PBS/Torque and iteration

Marcin Cieślik

unread,

Nov 27, 2013, 9:55:59 AM11/27/13

to andur...@googlegroups.com

Hi,

I am evaluating Anduril for the use in our next-gen sequencing lab. I pleased to have been able to run basic "local" workflows and implement custom nodes. However, I have trouble in finding a good way to execute components on our PBS cluster.

- In prefix mode an arbitrary prefix is added to each component _commandline. Since different components have different computational requirements (cpu, memory, etc.) it makes sense to be able to modify these resources on a per-component basis, a single prefix will not cut it. Is this possible for prefix jobs?

- PBS has two ways to execute jobs, "qsub" and "qsub -I" which seem equivalent to "sbatch" and "srun" in slurm ("qrun" does sth different and this is probably a mistake in the Anduril docs). Unfortunately "qsub -I" cannot be used instead of "srun" because it ignores the script (all input is interactive) and never returns. Just "qsub" on the other hand returns immediately. Do I assume correctly that Anduril assumes prefix jobs to "wait" i.e. not return until done? Along the lines of:

qwait

#!/usr/bin/env bash

JOBID=$(qsub "$@" | cut -f 1 -d '.')

STATUS="R"

while [ $STATUS = "R" ]; do

# keep running until R

sleep 1

STATUS=$(qstat $JOBID | tail -n +3 | sed 's/\s\+/ /g' | cut -f 5 -d " ")

done

- how difficult would it be to add a native "pbs" mode, could you point me to the implementation of Slurm in Anduril?

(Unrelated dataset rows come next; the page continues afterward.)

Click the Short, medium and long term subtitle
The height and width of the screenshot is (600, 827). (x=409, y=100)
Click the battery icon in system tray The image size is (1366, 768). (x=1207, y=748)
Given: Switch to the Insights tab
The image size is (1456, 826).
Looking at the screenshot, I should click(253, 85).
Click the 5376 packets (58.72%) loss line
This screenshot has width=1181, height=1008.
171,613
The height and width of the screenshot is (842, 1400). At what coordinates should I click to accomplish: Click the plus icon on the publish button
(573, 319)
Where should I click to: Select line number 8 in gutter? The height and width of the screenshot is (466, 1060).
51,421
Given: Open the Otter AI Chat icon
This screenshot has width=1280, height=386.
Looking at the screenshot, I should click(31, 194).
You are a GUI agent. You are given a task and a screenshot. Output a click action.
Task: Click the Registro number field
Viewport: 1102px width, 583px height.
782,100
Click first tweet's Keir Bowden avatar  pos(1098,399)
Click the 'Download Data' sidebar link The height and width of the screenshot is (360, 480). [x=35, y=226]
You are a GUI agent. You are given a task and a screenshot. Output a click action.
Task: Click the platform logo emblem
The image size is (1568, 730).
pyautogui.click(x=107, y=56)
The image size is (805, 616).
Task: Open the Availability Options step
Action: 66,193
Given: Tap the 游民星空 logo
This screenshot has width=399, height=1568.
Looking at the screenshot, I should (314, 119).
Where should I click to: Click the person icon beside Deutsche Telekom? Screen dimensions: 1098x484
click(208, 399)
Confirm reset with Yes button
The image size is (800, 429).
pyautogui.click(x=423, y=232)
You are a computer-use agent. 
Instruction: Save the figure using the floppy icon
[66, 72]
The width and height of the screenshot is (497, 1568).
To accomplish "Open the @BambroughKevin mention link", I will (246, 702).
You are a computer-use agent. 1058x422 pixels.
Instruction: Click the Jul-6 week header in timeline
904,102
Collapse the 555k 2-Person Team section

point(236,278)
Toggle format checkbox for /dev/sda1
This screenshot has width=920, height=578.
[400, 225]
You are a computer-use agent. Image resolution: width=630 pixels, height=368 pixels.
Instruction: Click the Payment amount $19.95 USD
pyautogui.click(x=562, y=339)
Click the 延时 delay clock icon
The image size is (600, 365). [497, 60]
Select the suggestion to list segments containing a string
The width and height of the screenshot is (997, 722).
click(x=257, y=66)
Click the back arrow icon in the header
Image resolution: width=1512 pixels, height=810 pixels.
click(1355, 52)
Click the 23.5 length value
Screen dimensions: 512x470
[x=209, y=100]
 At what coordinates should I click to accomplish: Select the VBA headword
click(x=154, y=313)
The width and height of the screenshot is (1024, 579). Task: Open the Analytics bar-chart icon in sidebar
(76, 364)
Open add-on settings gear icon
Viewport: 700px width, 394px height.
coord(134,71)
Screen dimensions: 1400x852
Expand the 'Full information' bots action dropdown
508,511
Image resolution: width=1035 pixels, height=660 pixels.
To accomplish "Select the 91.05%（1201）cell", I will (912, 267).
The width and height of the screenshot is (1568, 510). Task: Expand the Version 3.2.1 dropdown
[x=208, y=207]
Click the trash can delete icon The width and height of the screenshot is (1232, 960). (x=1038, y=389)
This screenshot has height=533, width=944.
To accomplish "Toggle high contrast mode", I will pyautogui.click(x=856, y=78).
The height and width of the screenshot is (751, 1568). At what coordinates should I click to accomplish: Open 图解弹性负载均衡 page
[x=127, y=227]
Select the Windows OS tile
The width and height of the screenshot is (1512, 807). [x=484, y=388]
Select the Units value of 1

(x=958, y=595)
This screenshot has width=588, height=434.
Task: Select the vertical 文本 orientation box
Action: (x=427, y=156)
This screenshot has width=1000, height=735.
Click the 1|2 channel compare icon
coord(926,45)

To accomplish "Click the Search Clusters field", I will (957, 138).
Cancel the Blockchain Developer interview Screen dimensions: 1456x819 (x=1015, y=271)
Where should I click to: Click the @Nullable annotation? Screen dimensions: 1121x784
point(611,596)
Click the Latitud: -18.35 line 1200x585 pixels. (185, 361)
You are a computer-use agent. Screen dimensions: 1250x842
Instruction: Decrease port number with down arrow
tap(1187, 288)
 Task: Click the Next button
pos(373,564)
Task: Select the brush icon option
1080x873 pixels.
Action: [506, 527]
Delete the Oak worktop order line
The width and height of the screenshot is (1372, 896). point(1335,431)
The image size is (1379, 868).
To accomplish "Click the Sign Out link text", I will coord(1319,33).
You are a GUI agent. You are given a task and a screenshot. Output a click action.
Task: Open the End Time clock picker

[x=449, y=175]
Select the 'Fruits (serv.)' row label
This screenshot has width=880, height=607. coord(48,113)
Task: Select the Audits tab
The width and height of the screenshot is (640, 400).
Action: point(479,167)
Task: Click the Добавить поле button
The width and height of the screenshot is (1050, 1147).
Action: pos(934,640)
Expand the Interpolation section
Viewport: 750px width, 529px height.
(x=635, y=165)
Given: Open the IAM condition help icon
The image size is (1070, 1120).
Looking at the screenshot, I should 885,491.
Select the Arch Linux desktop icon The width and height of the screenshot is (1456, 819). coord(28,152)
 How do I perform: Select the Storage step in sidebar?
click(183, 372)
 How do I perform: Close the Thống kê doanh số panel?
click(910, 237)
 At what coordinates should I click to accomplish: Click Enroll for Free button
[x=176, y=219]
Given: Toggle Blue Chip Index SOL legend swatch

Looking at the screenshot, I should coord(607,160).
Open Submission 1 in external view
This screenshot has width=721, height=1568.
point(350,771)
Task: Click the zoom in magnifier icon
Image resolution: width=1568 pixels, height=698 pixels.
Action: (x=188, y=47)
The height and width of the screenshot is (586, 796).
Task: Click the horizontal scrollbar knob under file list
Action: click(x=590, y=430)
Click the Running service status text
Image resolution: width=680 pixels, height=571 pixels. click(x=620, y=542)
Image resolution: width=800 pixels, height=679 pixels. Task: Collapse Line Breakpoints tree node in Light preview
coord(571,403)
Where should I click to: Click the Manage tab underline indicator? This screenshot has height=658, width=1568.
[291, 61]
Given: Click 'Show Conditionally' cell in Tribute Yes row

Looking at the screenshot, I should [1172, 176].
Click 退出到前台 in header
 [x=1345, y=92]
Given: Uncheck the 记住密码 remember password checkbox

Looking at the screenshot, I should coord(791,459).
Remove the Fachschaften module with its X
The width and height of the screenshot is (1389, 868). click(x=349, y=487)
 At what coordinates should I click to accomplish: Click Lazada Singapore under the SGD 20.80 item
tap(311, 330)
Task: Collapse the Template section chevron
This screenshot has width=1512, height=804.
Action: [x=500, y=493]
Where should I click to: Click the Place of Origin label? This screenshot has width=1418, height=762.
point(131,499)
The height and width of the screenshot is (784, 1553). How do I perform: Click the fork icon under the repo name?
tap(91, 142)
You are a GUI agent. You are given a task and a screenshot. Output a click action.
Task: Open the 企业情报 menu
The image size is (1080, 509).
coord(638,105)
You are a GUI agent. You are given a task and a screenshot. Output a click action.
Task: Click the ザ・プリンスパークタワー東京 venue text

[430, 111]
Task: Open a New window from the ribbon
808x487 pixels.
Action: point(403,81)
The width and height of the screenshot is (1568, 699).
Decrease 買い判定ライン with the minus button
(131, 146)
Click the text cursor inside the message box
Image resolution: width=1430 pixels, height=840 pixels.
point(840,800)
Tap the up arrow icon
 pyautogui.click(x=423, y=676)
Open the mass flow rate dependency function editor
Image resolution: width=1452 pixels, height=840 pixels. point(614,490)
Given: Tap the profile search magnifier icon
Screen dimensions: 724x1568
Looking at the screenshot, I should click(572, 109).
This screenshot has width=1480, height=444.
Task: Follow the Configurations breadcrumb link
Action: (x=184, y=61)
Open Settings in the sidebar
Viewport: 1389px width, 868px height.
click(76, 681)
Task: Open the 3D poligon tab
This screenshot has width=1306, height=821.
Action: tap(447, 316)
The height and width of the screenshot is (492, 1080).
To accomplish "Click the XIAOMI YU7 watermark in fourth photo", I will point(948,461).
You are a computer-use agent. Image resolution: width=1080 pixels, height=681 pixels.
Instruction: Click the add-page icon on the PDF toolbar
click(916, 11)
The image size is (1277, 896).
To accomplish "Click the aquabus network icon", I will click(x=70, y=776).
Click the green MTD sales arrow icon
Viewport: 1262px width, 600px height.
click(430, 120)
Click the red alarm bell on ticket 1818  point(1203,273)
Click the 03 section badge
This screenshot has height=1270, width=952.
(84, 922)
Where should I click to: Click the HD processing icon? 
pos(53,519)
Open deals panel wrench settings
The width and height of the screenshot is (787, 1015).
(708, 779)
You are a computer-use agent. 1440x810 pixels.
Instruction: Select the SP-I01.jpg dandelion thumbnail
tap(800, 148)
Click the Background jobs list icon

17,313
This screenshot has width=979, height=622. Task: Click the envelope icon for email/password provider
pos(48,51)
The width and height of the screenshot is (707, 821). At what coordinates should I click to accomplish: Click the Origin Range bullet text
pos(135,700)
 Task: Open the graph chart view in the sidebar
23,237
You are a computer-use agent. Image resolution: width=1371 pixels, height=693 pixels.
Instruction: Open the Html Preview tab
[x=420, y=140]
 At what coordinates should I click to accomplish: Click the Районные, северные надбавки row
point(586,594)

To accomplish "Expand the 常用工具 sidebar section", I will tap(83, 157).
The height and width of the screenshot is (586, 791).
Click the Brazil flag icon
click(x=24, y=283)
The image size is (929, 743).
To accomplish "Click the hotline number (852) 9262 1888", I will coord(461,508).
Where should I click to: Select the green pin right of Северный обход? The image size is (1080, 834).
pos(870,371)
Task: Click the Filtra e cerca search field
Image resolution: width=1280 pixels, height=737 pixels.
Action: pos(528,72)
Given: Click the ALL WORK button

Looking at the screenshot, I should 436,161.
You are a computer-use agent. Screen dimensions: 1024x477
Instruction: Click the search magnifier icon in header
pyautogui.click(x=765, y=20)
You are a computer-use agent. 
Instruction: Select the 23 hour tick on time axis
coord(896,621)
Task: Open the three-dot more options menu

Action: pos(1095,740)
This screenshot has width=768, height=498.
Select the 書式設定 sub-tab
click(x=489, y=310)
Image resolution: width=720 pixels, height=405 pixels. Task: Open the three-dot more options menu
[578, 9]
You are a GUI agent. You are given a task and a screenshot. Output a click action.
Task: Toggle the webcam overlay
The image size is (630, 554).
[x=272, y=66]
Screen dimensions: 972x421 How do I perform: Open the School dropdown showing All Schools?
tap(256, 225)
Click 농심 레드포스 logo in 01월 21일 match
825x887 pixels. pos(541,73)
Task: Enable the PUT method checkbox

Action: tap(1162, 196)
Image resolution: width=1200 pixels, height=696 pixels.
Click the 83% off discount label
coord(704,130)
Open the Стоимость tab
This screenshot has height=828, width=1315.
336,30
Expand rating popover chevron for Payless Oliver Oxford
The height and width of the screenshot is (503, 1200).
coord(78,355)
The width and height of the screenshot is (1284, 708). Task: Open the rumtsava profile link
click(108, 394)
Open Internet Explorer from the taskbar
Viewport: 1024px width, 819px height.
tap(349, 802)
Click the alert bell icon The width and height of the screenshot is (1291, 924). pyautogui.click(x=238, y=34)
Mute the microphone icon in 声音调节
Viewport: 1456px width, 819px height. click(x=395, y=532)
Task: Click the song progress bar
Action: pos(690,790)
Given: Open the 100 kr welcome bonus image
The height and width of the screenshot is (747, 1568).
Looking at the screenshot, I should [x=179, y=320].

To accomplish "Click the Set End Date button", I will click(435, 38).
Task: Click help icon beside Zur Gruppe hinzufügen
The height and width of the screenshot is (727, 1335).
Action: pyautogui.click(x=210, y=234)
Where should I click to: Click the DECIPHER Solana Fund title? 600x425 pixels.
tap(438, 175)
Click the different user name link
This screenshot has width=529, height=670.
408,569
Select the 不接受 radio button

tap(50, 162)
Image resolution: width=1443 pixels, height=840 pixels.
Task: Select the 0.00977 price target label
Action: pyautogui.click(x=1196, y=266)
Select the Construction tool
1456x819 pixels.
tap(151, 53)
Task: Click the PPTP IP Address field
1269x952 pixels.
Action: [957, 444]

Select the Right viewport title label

- in prefix mode it appears that paths passed to "qsub" are "local" and real (i.e. never include symlinks). So if on a local machine it is "/home/user/andruil/components" and remotely it is "/user_homes/user/andruil/components" the submitted job will fail. Since it is impossible to fake a directory structure using simlinks it appears that the prefix command will only work if the andruil workflow is started from one of the nodes with a shared filesystem. Is this correct?

- lets assume I have a directory of a 100s of files and I write a pipeline which processes them one-by-one. I would want to be able to run the pipeline easily for all files, but I would also like to be able re-run it when new files appear in the directory but only for those new files. How should I accomplish this?

Thanks,

Marcin

Ville Rantanen

unread,

Nov 28, 2013, 3:08:28 AM11/28/13

to andur...@googlegroups.com

Hi, and great to hear you trying out Anduril.

On Wednesday, November 27, 2013 4:55:59 PM UTC+2, Marcin Cieślik wrote:

Hi,

I am evaluating Anduril for the use in our next-gen sequencing lab. I pleased to have been able to run basic "local" workflows and implement custom nodes. However, I have trouble in finding a good way to execute components on our PBS cluster.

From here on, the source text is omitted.